Element lookup entries:
---------------

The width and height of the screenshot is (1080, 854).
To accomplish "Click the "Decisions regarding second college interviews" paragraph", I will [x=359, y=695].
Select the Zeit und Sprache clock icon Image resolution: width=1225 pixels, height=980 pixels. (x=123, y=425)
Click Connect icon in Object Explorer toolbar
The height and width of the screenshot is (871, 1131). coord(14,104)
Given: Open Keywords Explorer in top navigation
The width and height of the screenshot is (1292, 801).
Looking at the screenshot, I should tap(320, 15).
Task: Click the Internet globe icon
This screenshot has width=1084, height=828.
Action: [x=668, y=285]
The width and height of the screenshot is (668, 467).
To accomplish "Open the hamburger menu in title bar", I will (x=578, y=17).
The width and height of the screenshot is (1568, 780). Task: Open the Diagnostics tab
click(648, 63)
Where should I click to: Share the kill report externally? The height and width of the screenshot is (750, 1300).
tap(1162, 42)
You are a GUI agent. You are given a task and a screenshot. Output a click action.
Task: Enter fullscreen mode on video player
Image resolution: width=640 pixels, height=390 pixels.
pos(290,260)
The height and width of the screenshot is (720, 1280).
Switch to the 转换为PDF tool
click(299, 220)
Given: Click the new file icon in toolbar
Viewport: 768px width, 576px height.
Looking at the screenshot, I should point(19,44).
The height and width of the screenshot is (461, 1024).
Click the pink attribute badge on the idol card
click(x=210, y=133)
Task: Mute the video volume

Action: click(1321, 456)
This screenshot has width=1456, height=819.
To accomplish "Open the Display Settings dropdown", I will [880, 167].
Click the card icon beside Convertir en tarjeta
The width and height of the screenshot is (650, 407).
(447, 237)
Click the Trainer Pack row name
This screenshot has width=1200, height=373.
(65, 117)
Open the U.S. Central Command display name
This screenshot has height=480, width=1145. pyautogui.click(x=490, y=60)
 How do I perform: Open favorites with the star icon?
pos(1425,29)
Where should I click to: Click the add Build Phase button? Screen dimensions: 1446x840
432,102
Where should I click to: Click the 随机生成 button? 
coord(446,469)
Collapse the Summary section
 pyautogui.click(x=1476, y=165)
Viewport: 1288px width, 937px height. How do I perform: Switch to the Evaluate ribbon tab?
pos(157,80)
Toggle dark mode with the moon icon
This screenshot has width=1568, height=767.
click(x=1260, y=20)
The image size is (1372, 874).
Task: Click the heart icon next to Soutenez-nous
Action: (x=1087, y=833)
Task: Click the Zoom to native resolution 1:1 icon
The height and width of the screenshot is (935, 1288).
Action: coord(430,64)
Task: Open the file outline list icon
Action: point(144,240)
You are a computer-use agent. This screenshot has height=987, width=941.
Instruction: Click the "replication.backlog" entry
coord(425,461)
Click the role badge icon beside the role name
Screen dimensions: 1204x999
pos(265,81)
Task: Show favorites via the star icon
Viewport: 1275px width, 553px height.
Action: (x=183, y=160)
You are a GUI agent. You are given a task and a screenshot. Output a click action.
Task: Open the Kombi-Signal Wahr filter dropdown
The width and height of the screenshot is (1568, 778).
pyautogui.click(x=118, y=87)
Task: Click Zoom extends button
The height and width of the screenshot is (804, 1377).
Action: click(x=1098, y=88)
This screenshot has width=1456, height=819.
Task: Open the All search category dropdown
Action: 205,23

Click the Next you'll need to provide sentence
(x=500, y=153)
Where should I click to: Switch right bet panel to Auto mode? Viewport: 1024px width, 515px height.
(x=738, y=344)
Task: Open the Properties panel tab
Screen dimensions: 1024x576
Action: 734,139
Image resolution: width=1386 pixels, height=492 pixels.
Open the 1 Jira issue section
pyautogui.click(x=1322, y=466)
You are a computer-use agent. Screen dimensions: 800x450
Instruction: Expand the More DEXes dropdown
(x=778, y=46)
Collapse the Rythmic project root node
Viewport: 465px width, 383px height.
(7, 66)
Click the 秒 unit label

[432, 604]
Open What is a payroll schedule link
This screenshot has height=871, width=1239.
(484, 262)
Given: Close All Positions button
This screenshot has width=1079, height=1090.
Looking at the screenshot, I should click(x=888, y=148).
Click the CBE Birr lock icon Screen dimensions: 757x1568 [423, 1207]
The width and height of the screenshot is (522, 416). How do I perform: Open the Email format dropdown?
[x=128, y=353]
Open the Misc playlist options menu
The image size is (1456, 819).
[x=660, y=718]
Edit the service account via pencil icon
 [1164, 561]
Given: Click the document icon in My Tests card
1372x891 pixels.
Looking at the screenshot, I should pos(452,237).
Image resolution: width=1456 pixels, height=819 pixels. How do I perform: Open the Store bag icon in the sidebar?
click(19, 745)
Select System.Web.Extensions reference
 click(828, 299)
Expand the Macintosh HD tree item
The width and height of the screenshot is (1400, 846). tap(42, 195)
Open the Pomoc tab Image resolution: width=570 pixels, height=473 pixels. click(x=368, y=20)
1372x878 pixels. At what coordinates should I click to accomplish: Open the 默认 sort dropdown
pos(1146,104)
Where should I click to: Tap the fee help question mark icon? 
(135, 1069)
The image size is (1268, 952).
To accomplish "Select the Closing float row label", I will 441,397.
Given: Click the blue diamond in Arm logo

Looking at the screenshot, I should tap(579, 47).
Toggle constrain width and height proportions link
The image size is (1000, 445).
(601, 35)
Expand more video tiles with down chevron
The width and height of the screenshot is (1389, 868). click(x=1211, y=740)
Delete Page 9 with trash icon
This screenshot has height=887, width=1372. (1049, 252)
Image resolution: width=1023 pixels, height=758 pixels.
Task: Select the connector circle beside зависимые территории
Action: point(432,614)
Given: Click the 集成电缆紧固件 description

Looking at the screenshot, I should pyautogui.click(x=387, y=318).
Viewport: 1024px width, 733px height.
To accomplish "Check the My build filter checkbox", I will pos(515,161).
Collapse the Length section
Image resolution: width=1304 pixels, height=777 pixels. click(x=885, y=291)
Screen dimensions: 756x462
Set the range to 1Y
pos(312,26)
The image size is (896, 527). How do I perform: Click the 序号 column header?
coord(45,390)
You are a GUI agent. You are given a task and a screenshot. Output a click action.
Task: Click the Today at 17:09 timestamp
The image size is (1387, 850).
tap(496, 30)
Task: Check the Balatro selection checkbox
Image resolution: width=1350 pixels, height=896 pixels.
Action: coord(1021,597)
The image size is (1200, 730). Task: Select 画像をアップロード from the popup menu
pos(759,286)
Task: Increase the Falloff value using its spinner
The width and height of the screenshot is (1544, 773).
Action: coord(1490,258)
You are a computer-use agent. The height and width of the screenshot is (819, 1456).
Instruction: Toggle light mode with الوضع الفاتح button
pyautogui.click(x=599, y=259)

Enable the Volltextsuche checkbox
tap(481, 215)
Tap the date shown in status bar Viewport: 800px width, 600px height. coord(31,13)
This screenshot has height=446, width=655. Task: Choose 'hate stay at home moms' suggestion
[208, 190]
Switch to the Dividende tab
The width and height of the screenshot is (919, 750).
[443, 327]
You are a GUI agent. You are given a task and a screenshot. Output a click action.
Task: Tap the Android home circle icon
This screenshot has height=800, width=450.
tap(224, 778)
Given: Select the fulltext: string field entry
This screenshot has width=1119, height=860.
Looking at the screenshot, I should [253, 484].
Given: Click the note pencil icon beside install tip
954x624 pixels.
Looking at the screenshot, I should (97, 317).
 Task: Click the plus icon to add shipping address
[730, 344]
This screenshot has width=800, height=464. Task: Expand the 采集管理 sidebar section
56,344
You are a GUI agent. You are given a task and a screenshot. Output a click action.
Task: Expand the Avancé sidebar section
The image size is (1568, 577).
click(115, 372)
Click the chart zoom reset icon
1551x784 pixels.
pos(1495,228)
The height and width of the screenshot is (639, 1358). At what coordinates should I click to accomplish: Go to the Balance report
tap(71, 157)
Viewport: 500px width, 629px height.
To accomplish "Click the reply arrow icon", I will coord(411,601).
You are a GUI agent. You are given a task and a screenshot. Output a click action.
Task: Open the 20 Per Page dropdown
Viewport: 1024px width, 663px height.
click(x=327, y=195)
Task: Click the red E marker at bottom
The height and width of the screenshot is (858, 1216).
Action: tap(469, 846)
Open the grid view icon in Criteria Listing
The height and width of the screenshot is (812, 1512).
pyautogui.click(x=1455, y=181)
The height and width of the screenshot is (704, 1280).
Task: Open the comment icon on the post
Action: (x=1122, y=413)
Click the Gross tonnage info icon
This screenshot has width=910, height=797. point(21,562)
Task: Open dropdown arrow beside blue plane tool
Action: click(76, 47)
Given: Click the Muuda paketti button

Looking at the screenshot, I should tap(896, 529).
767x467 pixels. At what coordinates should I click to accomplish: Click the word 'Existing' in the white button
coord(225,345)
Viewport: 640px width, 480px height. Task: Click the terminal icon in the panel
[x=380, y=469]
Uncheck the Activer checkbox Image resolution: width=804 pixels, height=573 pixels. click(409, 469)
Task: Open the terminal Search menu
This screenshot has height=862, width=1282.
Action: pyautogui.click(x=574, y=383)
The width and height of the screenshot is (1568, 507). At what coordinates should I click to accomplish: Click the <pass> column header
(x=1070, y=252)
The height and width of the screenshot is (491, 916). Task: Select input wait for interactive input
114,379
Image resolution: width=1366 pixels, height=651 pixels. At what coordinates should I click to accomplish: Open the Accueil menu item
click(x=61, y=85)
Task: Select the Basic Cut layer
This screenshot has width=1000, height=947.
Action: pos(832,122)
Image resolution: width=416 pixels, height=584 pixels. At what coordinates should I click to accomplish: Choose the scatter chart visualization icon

---------------

Rewrite the entries from the start up to and including the line with "The height and width of the screenshot is (871, 1131).", changing "Object Explorer" to "Solution Explorer" and keeping everything else unchanged.

The width and height of the screenshot is (1080, 854).
To accomplish "Click the "Decisions regarding second college interviews" paragraph", I will [x=359, y=695].
Select the Zeit und Sprache clock icon Image resolution: width=1225 pixels, height=980 pixels. (x=123, y=425)
Click Connect icon in Solution Explorer toolbar
The height and width of the screenshot is (871, 1131). coord(14,104)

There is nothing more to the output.